- TEXTO PARA ANÁLISE -
========================

Nas entrevistas com quem está “no trecho”, não é difícil escutar relatos de acidentes. Alânio Bezerra, por exemplo, diz que enfrentou o seu pior momento na estrada quando foi atropelado no ano passado, perto de Americana. Ficou com o pé engessado, mas tirou o gesso no dia seguinte para caminhar até Jundiaí e receber o auxílio de R$ 600, que estava bloqueado na época. Sem dinheiro e com o pé lesionado e inchado, não podia trabalhar como autônomo nem recolher latas para vender – recebe R$ 5 pelo quilo de latas de alumínio, diz.

========================

- DADOS DE ENTRADA -
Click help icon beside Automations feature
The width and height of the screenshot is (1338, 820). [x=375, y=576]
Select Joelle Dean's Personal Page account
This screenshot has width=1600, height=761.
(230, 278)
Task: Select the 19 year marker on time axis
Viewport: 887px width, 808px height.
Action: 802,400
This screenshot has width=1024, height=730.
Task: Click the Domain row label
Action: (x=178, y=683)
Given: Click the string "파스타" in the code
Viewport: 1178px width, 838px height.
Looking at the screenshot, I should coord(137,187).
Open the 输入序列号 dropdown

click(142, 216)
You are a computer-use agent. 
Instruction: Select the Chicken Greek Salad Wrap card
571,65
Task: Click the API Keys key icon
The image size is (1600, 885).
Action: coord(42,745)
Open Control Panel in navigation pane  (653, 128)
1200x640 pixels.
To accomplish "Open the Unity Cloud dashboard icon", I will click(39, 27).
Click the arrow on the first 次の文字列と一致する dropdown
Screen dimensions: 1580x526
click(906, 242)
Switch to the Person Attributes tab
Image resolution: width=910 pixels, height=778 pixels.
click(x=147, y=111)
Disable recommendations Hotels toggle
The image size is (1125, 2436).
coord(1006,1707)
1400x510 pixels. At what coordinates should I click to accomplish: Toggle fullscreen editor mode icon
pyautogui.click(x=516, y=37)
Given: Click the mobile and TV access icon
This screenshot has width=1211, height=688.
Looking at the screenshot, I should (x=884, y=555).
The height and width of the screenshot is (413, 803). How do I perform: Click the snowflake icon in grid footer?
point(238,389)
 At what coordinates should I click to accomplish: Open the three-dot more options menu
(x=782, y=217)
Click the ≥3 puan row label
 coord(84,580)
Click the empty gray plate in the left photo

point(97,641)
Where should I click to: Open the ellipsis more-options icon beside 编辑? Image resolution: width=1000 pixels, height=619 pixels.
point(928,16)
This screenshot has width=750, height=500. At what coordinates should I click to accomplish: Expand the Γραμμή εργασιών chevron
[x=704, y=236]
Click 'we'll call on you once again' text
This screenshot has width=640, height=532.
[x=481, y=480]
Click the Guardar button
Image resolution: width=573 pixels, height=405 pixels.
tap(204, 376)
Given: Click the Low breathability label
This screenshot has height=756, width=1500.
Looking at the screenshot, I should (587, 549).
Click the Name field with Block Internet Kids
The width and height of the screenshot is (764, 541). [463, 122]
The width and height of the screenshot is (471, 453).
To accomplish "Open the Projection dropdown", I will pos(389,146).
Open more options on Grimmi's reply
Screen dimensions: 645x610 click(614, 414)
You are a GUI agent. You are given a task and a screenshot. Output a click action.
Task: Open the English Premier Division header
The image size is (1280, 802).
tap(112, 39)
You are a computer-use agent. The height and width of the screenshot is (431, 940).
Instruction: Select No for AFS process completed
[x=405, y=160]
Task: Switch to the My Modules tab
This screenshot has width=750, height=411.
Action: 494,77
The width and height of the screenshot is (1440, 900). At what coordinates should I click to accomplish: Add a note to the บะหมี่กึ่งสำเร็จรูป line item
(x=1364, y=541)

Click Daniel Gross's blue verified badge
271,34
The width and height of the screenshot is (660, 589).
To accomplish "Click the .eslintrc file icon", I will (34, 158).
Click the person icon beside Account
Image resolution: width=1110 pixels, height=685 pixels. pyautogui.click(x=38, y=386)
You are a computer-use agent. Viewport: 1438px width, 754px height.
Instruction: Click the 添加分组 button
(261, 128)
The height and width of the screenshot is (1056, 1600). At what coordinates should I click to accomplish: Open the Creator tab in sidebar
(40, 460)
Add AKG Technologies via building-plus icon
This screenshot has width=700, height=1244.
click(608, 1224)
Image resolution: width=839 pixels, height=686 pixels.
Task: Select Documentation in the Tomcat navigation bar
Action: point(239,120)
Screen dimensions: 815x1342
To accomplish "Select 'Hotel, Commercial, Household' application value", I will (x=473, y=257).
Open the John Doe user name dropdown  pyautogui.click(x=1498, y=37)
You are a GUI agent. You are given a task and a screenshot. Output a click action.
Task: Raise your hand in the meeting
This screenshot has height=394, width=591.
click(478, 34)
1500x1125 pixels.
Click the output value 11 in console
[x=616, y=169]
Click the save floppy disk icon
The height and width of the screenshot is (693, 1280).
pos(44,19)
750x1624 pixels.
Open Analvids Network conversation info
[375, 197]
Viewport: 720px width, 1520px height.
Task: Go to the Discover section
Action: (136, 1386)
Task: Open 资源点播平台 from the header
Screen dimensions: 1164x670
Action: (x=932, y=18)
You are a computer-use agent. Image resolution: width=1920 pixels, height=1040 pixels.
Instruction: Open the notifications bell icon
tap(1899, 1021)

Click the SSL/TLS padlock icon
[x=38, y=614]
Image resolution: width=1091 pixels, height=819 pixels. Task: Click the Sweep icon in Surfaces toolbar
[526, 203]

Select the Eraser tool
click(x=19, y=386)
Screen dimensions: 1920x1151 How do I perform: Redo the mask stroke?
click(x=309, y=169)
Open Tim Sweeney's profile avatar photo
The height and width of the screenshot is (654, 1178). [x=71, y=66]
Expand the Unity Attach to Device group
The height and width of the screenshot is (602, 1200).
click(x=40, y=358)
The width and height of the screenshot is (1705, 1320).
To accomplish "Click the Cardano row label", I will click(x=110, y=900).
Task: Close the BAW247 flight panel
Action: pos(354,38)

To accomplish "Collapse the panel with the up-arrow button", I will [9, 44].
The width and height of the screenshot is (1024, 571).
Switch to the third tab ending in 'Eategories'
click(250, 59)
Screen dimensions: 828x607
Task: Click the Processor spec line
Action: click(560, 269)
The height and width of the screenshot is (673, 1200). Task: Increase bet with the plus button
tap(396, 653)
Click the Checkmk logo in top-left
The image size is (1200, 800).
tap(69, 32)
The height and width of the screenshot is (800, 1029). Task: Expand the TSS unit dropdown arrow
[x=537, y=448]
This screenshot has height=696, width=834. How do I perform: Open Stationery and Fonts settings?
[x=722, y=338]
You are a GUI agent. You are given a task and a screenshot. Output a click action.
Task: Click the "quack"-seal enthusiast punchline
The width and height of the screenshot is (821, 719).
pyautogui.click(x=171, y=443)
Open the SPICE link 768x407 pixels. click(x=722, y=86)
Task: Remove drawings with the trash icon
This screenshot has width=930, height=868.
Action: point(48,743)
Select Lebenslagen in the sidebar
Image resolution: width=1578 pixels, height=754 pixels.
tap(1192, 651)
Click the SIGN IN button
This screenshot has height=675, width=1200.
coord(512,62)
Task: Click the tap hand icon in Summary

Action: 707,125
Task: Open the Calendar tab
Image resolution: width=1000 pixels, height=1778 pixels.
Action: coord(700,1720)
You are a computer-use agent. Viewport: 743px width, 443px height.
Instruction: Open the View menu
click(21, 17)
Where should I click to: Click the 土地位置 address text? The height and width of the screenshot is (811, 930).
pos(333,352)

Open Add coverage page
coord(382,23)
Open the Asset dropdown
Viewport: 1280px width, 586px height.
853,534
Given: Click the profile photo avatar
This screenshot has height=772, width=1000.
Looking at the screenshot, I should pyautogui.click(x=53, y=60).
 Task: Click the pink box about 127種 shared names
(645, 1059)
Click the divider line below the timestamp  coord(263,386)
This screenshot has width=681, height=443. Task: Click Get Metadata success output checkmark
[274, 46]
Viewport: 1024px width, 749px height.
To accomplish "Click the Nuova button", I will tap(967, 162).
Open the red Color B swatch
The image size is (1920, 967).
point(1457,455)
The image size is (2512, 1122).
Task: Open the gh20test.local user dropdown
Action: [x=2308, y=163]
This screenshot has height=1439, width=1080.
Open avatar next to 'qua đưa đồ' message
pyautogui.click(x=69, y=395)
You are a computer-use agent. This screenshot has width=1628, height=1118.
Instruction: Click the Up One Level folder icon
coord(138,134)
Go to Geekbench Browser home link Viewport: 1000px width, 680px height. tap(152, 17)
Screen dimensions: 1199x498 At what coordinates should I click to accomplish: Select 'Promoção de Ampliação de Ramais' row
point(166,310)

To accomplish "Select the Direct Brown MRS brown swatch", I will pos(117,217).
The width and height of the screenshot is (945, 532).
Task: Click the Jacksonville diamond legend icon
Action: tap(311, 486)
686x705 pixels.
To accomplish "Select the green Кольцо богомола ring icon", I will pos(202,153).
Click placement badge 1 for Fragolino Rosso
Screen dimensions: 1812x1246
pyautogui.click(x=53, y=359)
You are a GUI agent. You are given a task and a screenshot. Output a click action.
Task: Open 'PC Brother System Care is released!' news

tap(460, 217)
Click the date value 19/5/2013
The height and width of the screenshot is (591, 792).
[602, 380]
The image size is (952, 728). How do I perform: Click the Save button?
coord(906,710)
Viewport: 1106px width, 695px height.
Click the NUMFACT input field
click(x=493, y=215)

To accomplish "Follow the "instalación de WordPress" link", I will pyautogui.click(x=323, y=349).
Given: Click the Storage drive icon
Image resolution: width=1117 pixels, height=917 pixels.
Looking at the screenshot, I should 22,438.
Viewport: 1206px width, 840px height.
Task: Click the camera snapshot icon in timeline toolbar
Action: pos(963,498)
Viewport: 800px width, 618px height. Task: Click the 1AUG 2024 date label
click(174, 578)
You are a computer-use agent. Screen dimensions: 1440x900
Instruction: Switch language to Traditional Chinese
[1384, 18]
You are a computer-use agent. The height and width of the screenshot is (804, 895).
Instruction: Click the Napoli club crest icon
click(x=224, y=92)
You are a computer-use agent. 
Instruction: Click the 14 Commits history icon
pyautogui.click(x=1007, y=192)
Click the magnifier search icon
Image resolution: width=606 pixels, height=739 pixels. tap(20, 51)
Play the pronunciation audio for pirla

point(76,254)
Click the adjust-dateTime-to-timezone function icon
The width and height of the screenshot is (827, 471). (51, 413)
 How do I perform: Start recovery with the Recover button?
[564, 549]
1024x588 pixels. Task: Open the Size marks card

========================

- TAREFA 1 -
No texto sobre acidentes na estrada, quanto Alânio Bezerra diz receber pelo quilo de latas de alumínio?
- TAREFA 2 -
Diga se cada afirmação concorda com o texto sobre acidentes na estrada, respondendo sim ou não e citando as palavras do texto que decidem. (a) Alânio Bezerra foi atropelado perto de Americana. (b) Ele ficou com o pé engessado por uma semana. (c) Ele caminhou até Jundiaí para receber o auxílio de R$ 600.
- TAREFA 3 -
Escreva a continuação do texto sobre acidentes na estrada a partir da última frase.
Os registros não são necessários aqui.

- RESPOSTA 1 -
R$ 5.

- RESPOSTA 2 -
(a) Sim: "foi atropelado no ano passado, perto de Americana".
(b) Não: "tirou o gesso no dia seguinte".
(c) Sim: "para caminhar até Jundiaí e receber o auxílio de R$ 600".

- RESPOSTA 3 -
André Nilson, há 20 anos “no trecho”, recorda que também passou por acidentes ao transitar pelas rodovias. Na conversa com o professor, sem demonstrar ressentimentos e mostrando bom humor, lembra de experiências negativas, tais como a recepção, nem sempre amistosa, por parte dos seguranças particulares que atuam em postos de combustível, locais em que os andarilhos costumam pedir água e comida enquanto tomam fôlego para continuar a caminhada. Também relata abordagens policiais um pouco invasivas. “De vez em quando, a polícia para, e quer que a gente abra tudo. Nós ‘é’ andarilho, mas é documentado”, diz.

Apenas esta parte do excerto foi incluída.